“Fai in modo che il cibo sia la tua medicina e la medicina il tuo cibo” – IPPOCRATE
Amiche ed Amici carissimi, il desiderio – talvolta la necessità – di dimagrire non è certo una novità. Tuttavia diciamocelo chiaramente… il cibo è una fonte di gratificazione e le diete – tutte! – sono una limitazione che cerchiamo di rimandare. Rimandiamo a “quando sarò più serena, sto vivendo un momento difficile”; “quando termina la scuola, ora devo studiare”; “in questo momento ho un lavoro che mi stressa particolarmente, ci penso il mese prossimo”; “quando i bambini ritorneranno a scuola ed avrò più tempo”; “quando farà più freddo e sarò meno invogliata dal gelato e dalle bibite (in totale antitesi con “quando farà più caldo e mangerò meno”); “quando torno dalle vacanze, tanto adesso è inutile”, seguito da “dopo Natale, San Valentino, Carnevale, Pasqua, Ferragosto, il mio compleanno” ecc..
E così, settimana dopo settimana, stagione dopo stagione, anno dopo anno, a parte qualche buon proposito, suggellato da breve attuazione, ci ritroviamo con quel sovrappeso che, nel frattempo è aumentato in modo esponenziale, rendendosi tanto più evidente quanti più rinvii ci siamo concesse. Come sono solita fare, parlo al femminile per identificazione personale, tuttavia, il problema non esime i Signori Uomini!!
Pare risibile – e forse lo è – ma, istintivamente, il primo pensiero a fronte dell’odiosa constatazione – l’aumento del grasso superfluo – è ricorrere all’alibi per giustificare questa nostra mancanza di attenzione, volontà e determinazione nella cura verso noi stessi (i fattori principali dell’aumento di peso, escluse oggettive patologie ovviamente) con affermazioni che, seppur non prive di un fondo di veridicità, a nulla servono per lenire lo scoramento che avvertiamo – soprattutto noi donne – nel camerino della boutique, quando quel magnifico abitino “seconda pelle”… sarebbe stato bene se… ma… ora proprio no!

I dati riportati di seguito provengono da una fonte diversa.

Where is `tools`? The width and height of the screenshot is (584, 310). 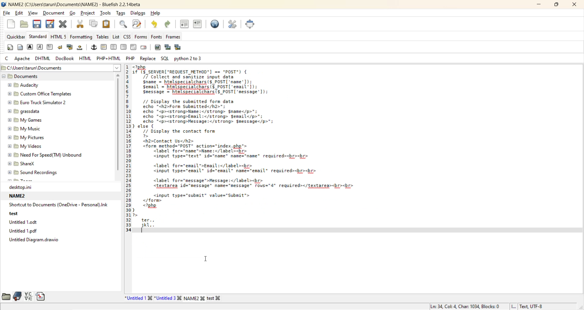 tools is located at coordinates (106, 13).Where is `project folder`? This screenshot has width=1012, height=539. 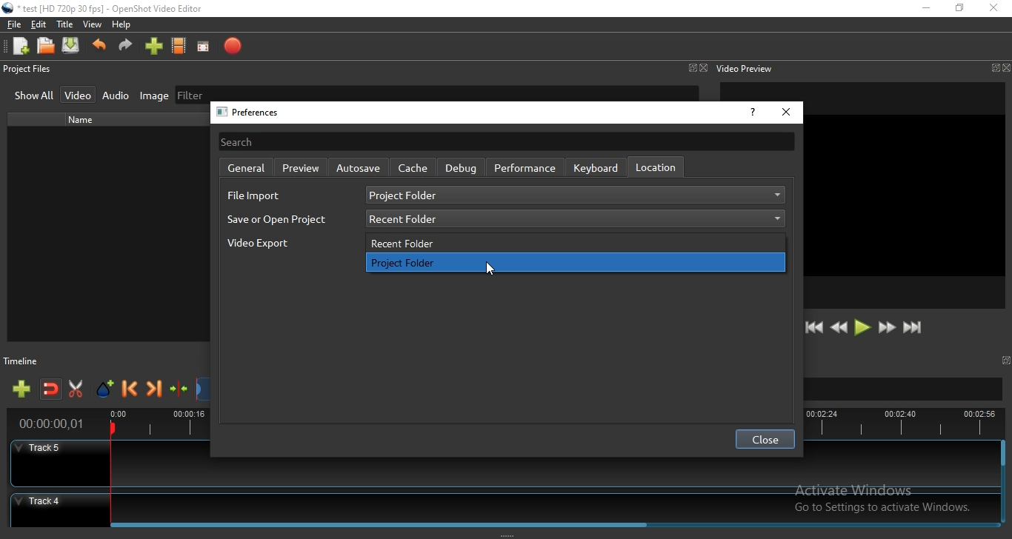
project folder is located at coordinates (575, 263).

In fatto di alibi possediamo una fantasia illimitata, tuttavia inutile: siamo sovrappeso! L’alibi detiene intrinsecamente il grosso pericolo della trappola: quando accettiamo da noi stessi il concetto “sono così perché…” – ribadisco, patologie escluse – stiamo giustificando quel “motivo” precursore del nostro futuro peggioramento.
Eliminiamo dunque le scuse, sostituendole con un pensiero oggettivo: i risultati si ottengono prodigandosi in direzione dei nostri obiettivi e non con le giustificazioni.

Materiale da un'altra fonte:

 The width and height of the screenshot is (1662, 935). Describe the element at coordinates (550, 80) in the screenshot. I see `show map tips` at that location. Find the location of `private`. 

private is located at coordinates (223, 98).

Certamente dobbiamo sopperire alla mancanza di gratificazione data dal piacere conviviale – e non solo – della buona tavola, nonché aperitivi, dolcetti e stuzzichini vari, concedendoci altre piacevolezze. Lo schema culturale riconduce al cibo ogni momento di festa, a partire dal giorno della nostra nascita… difficile, ma non impossibile, sostituirlo o quantomeno modificarlo parzialmente.

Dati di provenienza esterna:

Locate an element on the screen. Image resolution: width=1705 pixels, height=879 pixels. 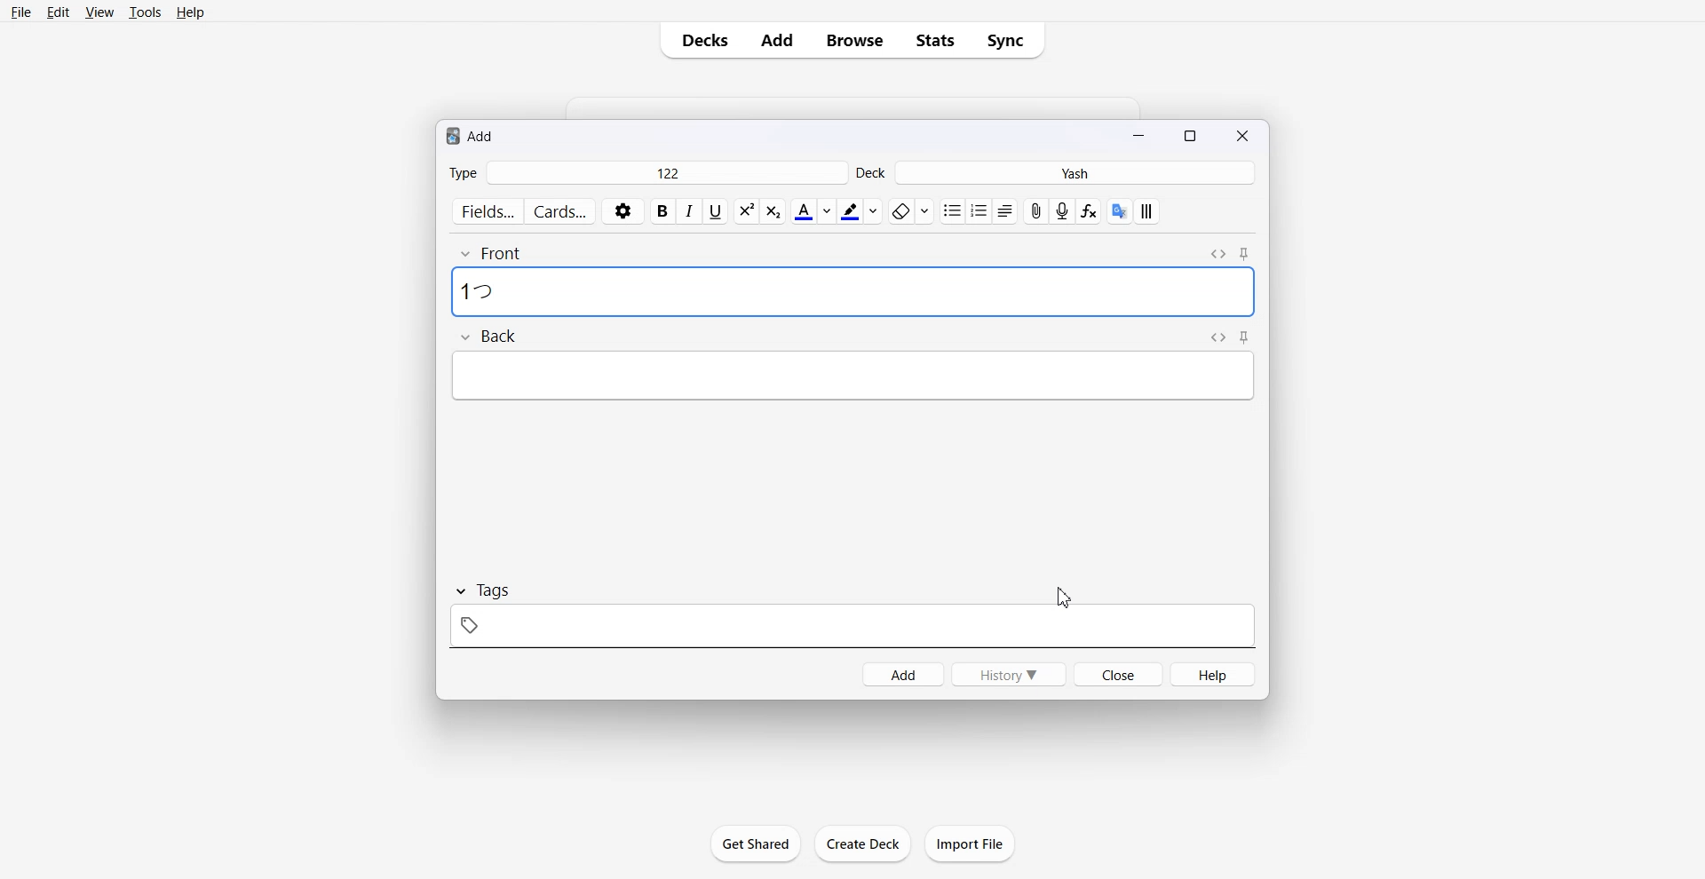
Decks is located at coordinates (699, 40).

Personalmente, dalla taglia 40/42, mi stavo avviando verso la 42/44, quando ho deciso di sperimentare un durissimo regime alimentare, prescrittomi da un Dottore molto noto e spesso in Tv, famoso per insultare i pazienti. Niente nome… si dice il peccato, ma non il peccatore. “Peccatore”, peraltro con me gentilissimo…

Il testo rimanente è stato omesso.